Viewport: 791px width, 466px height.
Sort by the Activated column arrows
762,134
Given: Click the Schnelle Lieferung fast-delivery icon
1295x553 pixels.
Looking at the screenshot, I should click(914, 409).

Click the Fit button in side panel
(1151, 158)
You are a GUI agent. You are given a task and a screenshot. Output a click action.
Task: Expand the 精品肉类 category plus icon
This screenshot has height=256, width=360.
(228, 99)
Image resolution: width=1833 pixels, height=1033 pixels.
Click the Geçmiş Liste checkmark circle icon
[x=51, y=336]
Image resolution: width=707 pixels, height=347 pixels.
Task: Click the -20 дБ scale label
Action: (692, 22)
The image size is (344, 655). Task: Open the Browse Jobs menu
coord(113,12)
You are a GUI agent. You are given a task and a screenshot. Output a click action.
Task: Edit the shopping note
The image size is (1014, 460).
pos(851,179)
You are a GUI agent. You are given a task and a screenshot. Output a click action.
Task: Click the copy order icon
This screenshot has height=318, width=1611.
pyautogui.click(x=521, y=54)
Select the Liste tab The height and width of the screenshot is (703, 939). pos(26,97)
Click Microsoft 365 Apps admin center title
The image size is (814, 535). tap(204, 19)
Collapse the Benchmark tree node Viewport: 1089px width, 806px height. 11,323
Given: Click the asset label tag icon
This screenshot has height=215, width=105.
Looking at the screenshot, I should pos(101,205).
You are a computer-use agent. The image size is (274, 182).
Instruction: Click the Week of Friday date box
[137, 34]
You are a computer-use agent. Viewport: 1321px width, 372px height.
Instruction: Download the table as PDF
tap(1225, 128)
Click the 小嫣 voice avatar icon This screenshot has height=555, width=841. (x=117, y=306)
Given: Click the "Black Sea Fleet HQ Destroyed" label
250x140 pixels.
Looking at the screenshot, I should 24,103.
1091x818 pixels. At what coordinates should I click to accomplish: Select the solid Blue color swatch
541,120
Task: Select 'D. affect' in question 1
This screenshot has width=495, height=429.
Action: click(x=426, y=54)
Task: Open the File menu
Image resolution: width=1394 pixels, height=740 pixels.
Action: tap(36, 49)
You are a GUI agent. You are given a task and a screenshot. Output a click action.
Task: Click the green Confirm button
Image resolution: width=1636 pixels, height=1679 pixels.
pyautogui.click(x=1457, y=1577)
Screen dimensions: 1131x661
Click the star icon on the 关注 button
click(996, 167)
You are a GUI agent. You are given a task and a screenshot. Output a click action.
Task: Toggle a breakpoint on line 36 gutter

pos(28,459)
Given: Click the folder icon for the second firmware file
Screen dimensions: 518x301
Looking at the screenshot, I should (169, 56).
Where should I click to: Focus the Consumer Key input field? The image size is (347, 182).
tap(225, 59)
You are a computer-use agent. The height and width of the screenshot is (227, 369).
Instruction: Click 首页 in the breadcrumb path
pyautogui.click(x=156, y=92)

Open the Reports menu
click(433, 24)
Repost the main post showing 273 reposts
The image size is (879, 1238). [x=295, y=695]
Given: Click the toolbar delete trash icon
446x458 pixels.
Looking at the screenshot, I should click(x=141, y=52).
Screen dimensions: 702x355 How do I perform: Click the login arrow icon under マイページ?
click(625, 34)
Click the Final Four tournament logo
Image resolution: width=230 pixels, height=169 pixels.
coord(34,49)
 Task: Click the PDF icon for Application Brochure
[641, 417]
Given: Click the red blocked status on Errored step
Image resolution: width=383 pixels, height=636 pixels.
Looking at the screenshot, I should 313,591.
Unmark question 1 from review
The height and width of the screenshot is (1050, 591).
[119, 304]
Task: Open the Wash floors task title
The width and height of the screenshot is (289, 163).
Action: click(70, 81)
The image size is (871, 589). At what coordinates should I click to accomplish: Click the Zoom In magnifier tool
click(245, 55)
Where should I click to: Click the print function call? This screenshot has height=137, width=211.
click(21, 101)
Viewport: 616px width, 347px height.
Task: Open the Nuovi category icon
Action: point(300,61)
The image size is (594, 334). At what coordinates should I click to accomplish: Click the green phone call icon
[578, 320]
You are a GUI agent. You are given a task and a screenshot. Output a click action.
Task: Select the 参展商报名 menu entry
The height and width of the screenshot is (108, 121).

○ ○ ○ ○

The task calls for every line of the material to be reproduced precisely.

Solution to the problem:
Viewport: 791px width, 466px height.
Sort by the Activated column arrows
762,134
Given: Click the Schnelle Lieferung fast-delivery icon
1295x553 pixels.
Looking at the screenshot, I should click(914, 409).

Click the Fit button in side panel
(1151, 158)
You are a GUI agent. You are given a task and a screenshot. Output a click action.
Task: Expand the 精品肉类 category plus icon
This screenshot has height=256, width=360.
(228, 99)
Image resolution: width=1833 pixels, height=1033 pixels.
Click the Geçmiş Liste checkmark circle icon
[x=51, y=336]
Image resolution: width=707 pixels, height=347 pixels.
Task: Click the -20 дБ scale label
Action: (692, 22)
The image size is (344, 655). Task: Open the Browse Jobs menu
coord(113,12)
You are a GUI agent. You are given a task and a screenshot. Output a click action.
Task: Edit the shopping note
The image size is (1014, 460).
pos(851,179)
You are a GUI agent. You are given a task and a screenshot. Output a click action.
Task: Click the copy order icon
This screenshot has height=318, width=1611.
pyautogui.click(x=521, y=54)
Select the Liste tab The height and width of the screenshot is (703, 939). pos(26,97)
Click Microsoft 365 Apps admin center title
The image size is (814, 535). tap(204, 19)
Collapse the Benchmark tree node Viewport: 1089px width, 806px height. 11,323
Given: Click the asset label tag icon
This screenshot has height=215, width=105.
Looking at the screenshot, I should pos(101,205).
You are a computer-use agent. The image size is (274, 182).
Instruction: Click the Week of Friday date box
[137, 34]
You are a computer-use agent. Viewport: 1321px width, 372px height.
Instruction: Download the table as PDF
tap(1225, 128)
Click the 小嫣 voice avatar icon This screenshot has height=555, width=841. (x=117, y=306)
Given: Click the "Black Sea Fleet HQ Destroyed" label
250x140 pixels.
Looking at the screenshot, I should 24,103.
1091x818 pixels. At what coordinates should I click to accomplish: Select the solid Blue color swatch
541,120
Task: Select 'D. affect' in question 1
This screenshot has width=495, height=429.
Action: click(x=426, y=54)
Task: Open the File menu
Image resolution: width=1394 pixels, height=740 pixels.
Action: tap(36, 49)
You are a GUI agent. You are given a task and a screenshot. Output a click action.
Task: Click the green Confirm button
Image resolution: width=1636 pixels, height=1679 pixels.
pyautogui.click(x=1457, y=1577)
Screen dimensions: 1131x661
Click the star icon on the 关注 button
click(996, 167)
You are a GUI agent. You are given a task and a screenshot. Output a click action.
Task: Toggle a breakpoint on line 36 gutter

pos(28,459)
Given: Click the folder icon for the second firmware file
Screen dimensions: 518x301
Looking at the screenshot, I should (169, 56).
Where should I click to: Focus the Consumer Key input field? The image size is (347, 182).
tap(225, 59)
You are a computer-use agent. The height and width of the screenshot is (227, 369).
Instruction: Click 首页 in the breadcrumb path
pyautogui.click(x=156, y=92)

Open the Reports menu
click(433, 24)
Repost the main post showing 273 reposts
The image size is (879, 1238). [x=295, y=695]
Given: Click the toolbar delete trash icon
446x458 pixels.
Looking at the screenshot, I should click(x=141, y=52).
Screen dimensions: 702x355 How do I perform: Click the login arrow icon under マイページ?
click(625, 34)
Click the Final Four tournament logo
Image resolution: width=230 pixels, height=169 pixels.
coord(34,49)
 Task: Click the PDF icon for Application Brochure
[641, 417]
Given: Click the red blocked status on Errored step
Image resolution: width=383 pixels, height=636 pixels.
Looking at the screenshot, I should 313,591.
Unmark question 1 from review
The height and width of the screenshot is (1050, 591).
[119, 304]
Task: Open the Wash floors task title
The width and height of the screenshot is (289, 163).
Action: click(70, 81)
The image size is (871, 589). At what coordinates should I click to accomplish: Click the Zoom In magnifier tool
click(245, 55)
Where should I click to: Click the print function call? This screenshot has height=137, width=211.
click(21, 101)
Viewport: 616px width, 347px height.
Task: Open the Nuovi category icon
Action: point(300,61)
The image size is (594, 334). At what coordinates should I click to accomplish: Click the green phone call icon
[578, 320]
You are a GUI agent. You are given a task and a screenshot. Output a click action.
Task: Select the 参展商报名 menu entry
The height and width of the screenshot is (108, 121).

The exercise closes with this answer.